Rz. 9
Während bei § 370 AO (jedenfalls in der Begehungsvariante des Abs. 1 Nr. 1 und 2) jedermann Täter bzw. Teilnehmer an einer Steuerhinterziehung sein kann (s. § 370 Rz. 80 ff.), wendet sich § 378 AO in allen Tatalternativen nur an bestimmte Tätergruppen. Normadressaten sind der Stpfl. und Personen, die die Angelegenheiten eines Stpfl. wahrnehmen. Der Täterkreis wird noch durch § 9 OWiG auf die gesetzlichen Vertreter des Stpfl. erweitert (zur Bedeutung des § 9 OWiG im Rahmen des § 378 AO s. Rz. 28). Nur diesen Gruppen angehörende Personen können Täter einer leichtfertigen Steuerverkürzung sein. Es handelt sich hierbei um ein besonderes persönliches Merkmal i.S.d. § 9 Abs. 1 OWiG. § 378 AO ist ein Sonderdelikt.
Rz. 10
Allerdings kann der Begriff des Sonderdelikts im Ordnungswidrigkeitenrecht nur mit Einschränkungen gebraucht werden. Im Strafrecht ist für das Sonderdelikt typisch, dass, wenn mehrere eine Tat gemeinsam begehen, Täter nur derjenige sein kann, der die Täterqualifikation hat. Die anderen können nur Gehilfen oder Anstifter sein. Im Ordnungswidrigkeitenrecht gilt dieser Grundsatz nicht. Hier können alle an der Tat Beteiligten als Täter verfolgt werden, wenn nur einer von ihnen die Täterqualifikation aufweist (sog. Einheitstäterbegriff, vgl. § 14 Abs. 1 Satz 2 OWiG; s. § 377 Rz. 65 ff.); eine Unterscheidung zwischen Tätern und Teilnehmern gibt es nicht.
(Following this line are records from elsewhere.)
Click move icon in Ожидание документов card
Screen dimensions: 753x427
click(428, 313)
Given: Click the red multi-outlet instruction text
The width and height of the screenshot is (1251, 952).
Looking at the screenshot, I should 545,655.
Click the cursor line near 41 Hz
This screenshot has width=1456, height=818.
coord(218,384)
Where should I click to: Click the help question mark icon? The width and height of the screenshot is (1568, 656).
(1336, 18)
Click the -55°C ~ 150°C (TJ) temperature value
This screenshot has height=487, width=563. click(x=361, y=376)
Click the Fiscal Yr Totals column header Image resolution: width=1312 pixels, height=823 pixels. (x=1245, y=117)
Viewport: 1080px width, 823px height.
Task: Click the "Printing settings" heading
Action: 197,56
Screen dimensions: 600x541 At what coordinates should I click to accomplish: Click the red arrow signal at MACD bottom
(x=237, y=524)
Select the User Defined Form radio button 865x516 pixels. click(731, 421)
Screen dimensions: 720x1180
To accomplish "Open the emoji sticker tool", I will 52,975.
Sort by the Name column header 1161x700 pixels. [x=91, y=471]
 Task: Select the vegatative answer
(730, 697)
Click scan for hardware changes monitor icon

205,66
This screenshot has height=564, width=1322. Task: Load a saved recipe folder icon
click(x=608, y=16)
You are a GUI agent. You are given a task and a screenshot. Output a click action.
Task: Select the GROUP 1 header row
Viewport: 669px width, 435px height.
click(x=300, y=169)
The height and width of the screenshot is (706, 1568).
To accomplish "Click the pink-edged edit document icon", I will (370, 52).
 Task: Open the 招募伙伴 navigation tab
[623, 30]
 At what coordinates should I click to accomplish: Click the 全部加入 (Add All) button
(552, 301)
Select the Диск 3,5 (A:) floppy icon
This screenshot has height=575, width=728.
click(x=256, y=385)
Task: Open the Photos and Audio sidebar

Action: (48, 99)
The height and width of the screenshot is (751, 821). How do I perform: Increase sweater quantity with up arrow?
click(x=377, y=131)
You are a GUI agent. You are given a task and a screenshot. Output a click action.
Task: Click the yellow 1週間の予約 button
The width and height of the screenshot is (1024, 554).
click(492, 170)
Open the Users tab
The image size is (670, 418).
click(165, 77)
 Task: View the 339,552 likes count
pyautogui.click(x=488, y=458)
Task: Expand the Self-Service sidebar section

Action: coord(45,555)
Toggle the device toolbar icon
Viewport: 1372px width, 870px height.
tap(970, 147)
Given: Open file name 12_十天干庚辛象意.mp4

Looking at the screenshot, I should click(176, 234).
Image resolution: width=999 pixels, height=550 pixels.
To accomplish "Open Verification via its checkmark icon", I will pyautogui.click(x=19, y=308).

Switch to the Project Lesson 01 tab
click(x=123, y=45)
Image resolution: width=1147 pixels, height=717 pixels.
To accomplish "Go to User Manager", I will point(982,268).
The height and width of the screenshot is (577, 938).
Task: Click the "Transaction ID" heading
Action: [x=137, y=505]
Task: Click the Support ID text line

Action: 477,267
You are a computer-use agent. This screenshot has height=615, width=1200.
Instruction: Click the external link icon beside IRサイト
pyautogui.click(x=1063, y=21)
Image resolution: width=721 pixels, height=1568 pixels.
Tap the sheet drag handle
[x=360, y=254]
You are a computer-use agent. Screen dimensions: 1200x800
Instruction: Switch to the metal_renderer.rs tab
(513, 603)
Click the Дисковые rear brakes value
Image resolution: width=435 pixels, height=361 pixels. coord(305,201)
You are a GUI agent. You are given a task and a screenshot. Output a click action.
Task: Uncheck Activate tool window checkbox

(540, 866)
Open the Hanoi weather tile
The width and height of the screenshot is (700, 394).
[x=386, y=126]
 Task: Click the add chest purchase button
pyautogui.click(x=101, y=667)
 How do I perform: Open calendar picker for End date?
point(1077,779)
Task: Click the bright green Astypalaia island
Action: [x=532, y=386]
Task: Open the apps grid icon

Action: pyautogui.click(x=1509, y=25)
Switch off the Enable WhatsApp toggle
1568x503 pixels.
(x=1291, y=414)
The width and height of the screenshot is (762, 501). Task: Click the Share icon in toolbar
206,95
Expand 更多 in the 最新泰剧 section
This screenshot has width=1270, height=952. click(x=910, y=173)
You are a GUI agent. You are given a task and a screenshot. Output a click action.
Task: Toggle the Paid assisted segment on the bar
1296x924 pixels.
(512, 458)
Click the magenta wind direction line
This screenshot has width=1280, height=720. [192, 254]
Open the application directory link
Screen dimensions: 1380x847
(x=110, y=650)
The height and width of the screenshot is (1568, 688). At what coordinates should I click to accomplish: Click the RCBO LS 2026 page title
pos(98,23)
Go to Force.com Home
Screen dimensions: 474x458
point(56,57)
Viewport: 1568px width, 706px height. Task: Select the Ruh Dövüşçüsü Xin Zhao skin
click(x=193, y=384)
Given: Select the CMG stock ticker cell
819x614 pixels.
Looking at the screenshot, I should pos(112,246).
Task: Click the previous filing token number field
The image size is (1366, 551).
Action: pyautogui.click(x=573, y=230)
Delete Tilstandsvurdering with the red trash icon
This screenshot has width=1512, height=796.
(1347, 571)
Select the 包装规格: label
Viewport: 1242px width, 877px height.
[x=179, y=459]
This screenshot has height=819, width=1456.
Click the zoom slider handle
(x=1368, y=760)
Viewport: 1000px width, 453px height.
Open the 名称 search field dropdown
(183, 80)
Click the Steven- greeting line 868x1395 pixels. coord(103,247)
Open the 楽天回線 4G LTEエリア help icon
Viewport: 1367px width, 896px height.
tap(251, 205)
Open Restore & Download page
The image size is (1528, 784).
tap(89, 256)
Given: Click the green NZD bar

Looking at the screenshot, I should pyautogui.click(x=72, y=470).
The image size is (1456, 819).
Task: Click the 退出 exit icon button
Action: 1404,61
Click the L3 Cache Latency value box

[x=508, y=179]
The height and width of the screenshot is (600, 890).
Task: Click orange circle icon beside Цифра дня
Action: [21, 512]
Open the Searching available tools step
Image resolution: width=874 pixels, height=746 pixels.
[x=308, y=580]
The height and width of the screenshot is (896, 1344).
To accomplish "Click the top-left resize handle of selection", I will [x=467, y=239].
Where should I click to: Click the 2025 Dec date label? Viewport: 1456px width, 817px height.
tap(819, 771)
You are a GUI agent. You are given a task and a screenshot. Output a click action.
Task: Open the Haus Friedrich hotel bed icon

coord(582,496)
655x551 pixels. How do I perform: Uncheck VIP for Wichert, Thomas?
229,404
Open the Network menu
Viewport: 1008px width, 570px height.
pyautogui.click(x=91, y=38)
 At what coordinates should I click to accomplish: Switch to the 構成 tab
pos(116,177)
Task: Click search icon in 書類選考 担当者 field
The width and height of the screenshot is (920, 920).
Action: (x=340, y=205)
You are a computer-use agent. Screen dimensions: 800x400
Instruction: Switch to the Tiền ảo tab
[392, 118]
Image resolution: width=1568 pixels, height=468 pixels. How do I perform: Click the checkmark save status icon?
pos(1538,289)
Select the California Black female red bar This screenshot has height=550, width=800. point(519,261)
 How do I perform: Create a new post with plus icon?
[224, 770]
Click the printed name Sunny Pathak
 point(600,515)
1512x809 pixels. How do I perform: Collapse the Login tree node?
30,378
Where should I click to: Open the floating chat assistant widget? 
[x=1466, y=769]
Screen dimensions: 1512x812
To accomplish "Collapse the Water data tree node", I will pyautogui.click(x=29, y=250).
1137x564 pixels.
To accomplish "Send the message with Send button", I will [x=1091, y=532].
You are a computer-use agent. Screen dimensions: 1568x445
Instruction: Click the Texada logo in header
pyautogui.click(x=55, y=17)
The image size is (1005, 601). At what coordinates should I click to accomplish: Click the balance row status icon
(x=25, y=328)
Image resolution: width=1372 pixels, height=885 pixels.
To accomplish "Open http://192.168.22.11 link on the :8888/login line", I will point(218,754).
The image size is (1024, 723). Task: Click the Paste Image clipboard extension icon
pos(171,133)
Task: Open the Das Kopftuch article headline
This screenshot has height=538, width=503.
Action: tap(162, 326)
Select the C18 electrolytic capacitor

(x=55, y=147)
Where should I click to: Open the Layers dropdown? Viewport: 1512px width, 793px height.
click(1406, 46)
Für § 378 AO ist die Regelung des § 14 Abs. 1 Satz 2 OWiG jedoch ohne Bedeutung. Der Begriff des "sich Beteiligens" ist finaler Natur und ohne Vorsatz nicht denkbar. "Beteiligen" setzt begrifflich ein bewusstes und gewolltes Zusammenwirken voraus. § 14 OWiG ist daher nur anwendbar, wenn alle, die sich an der Tat beteiligen, vorsätzlich handeln. Daraus ergibt sich, dass nach § 14 OWiG weder eine fahrlässige Beteiligung an der vorsätzlich begangenen Tat eines anderen noch die vorsätzliche Teilnahme an der fahrlässigen Tat eines anderen (s. § 377 Rz. 67 ff.) mit Geldbuße geahndet werden kann. Bei einer Fahrlässigkeitstat wie § 378 AO ist eine Beteiligung i.S.d. § 14 OWiG daher ausgeschlossen (s. auch § 377 Rz. 66). Allerdings kann bei vorsätzlicher Beteiligung eines Außenstehenden an der leichtfertigen Steuerverkürzung eine Steuerhinterziehung, begangen in mittelbarer Täterschaft, in Betracht kommen.
Zwar können mehrere Personen ohne bewusstes und gewolltes Zusammenwirken eine Steuerverkürzung leichtfertig herbeiführen. Dann liegt aber keine Beteiligung, sondern fahrlässige Nebentäterschaft (s. § 377 Rz. 68) vor, auf die § 14 OWiG nicht anwendbar ist. Jeder Nebentäter ist gem. § 378 AO nur zu verfolgen, wenn er unter eine der o.g. Tätergruppen fällt.